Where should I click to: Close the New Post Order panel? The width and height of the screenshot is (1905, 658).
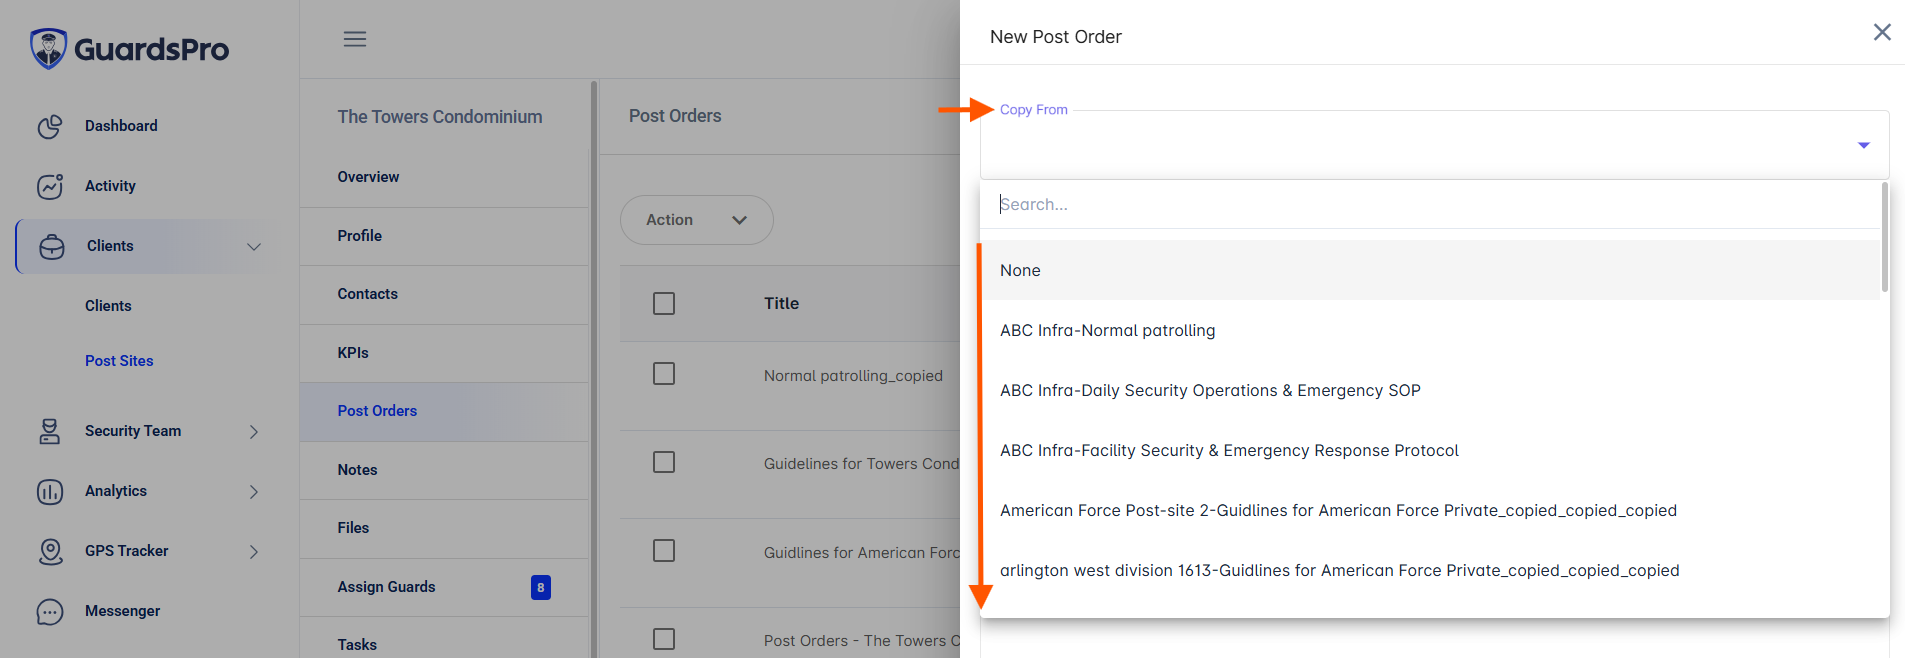tap(1882, 32)
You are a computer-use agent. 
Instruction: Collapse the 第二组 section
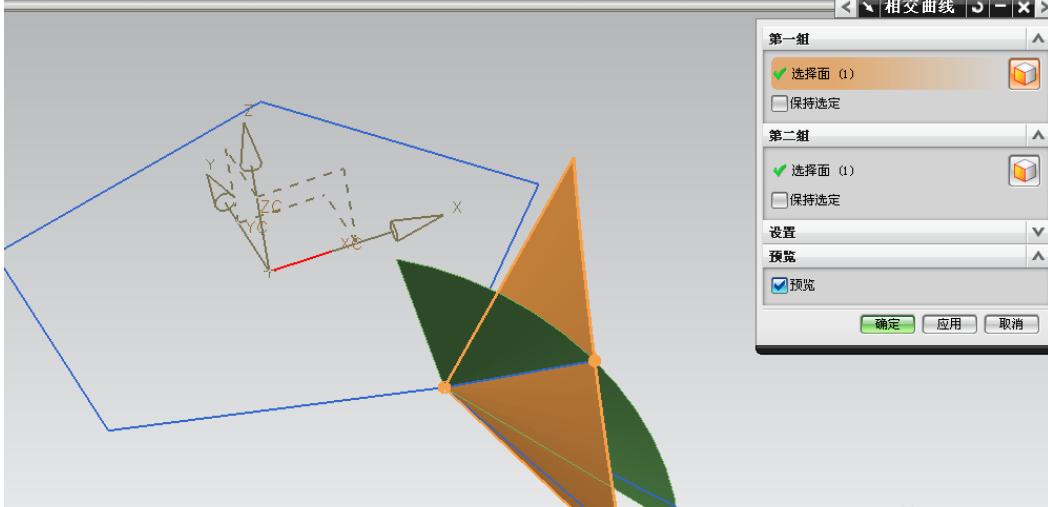point(1033,134)
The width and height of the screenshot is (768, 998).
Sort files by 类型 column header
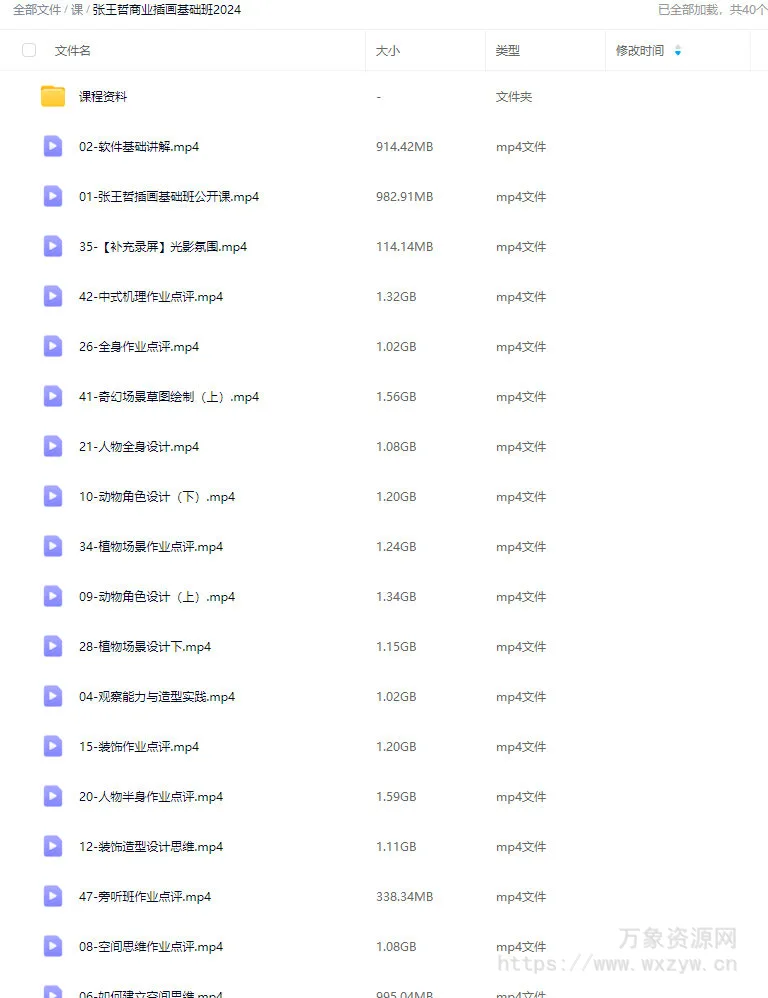coord(508,50)
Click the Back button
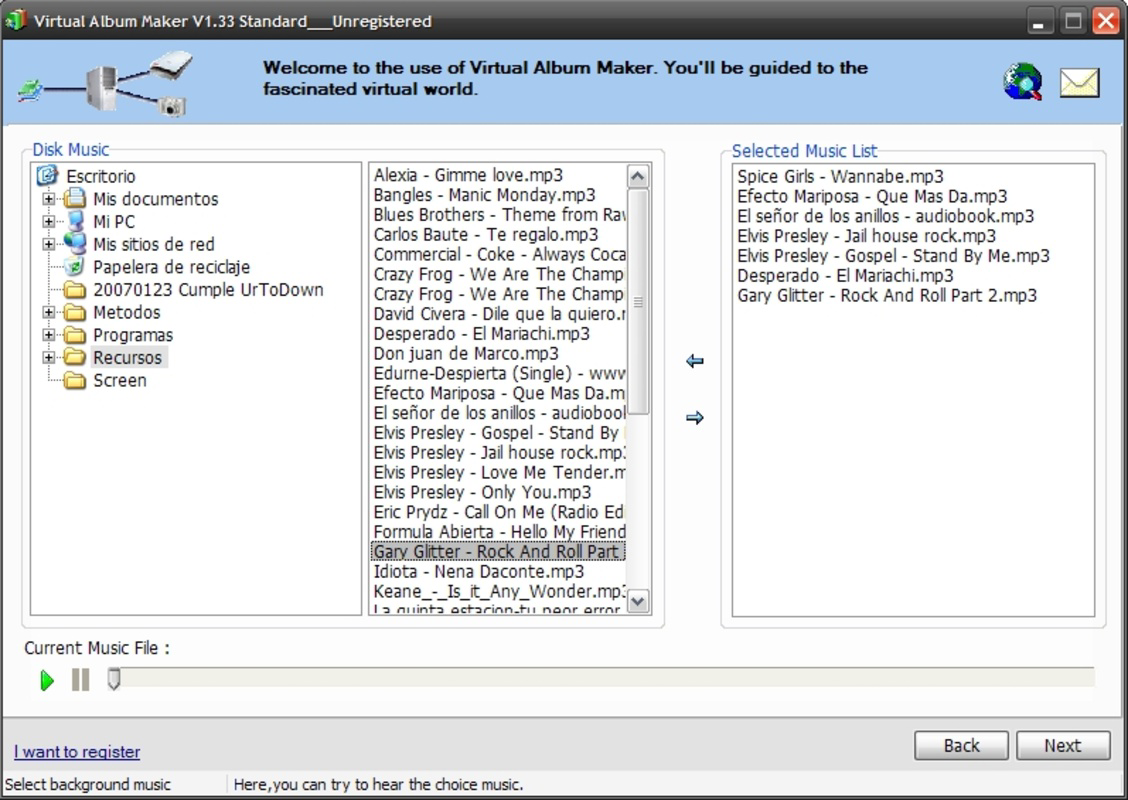Screen dimensions: 1128x800 point(960,745)
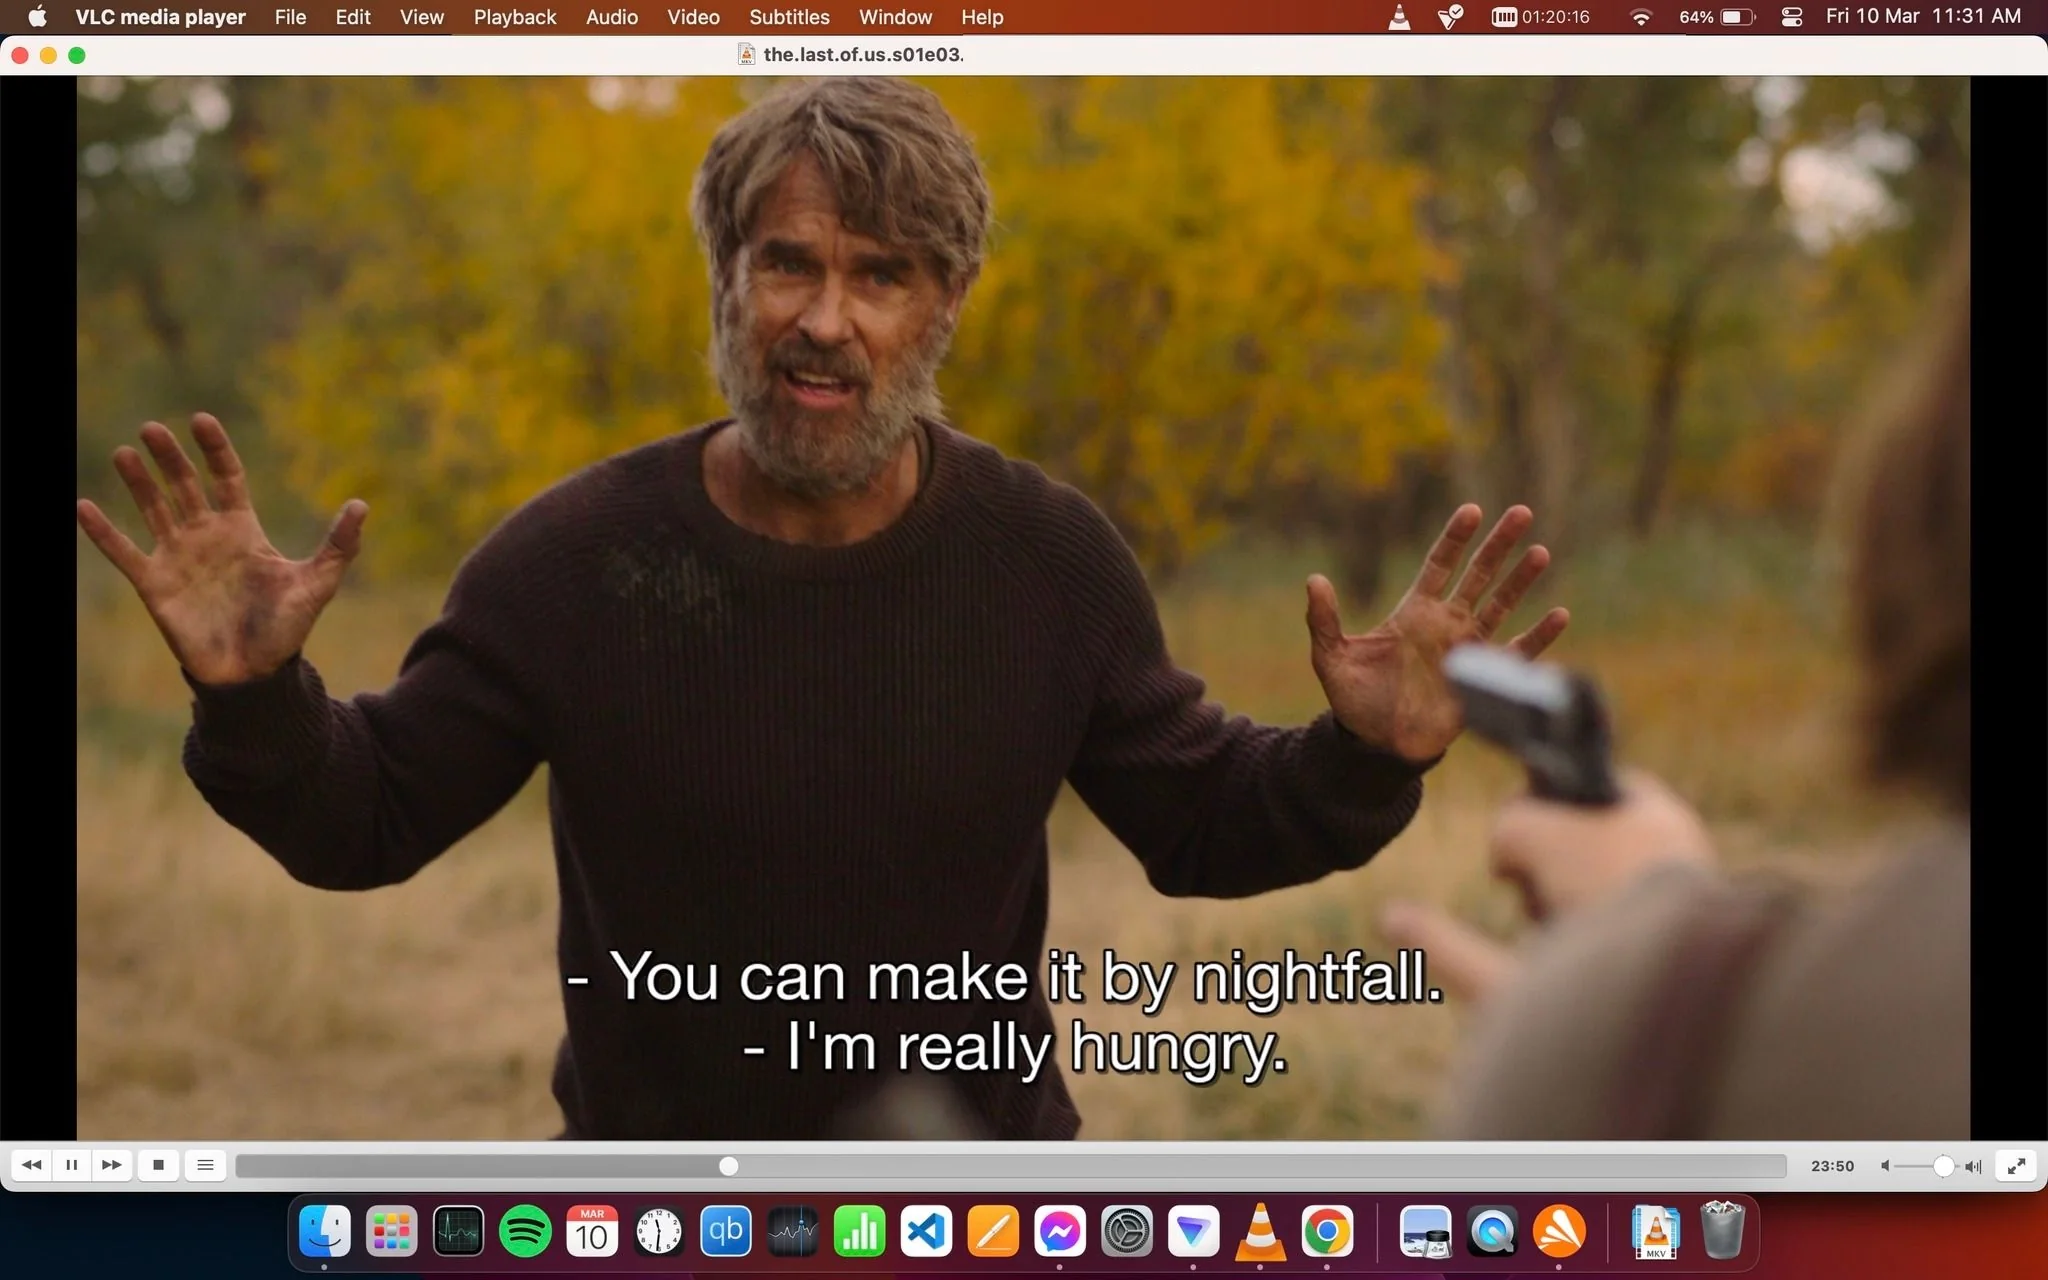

::::::

# WHAT YOU NEED TO DO
Take every entry above and transcribe it exactly, with no pictures in the copy.

# EXERCISE RESPONSE
Where should I click to: Close the New Post Order panel? The width and height of the screenshot is (1905, 658).
tap(1882, 32)
You are a computer-use agent. 
Instruction: Collapse the 第二组 section
point(1033,134)
The width and height of the screenshot is (768, 998).
Sort files by 类型 column header
coord(508,50)
Click the Back button
Screen dimensions: 1128x800 point(960,745)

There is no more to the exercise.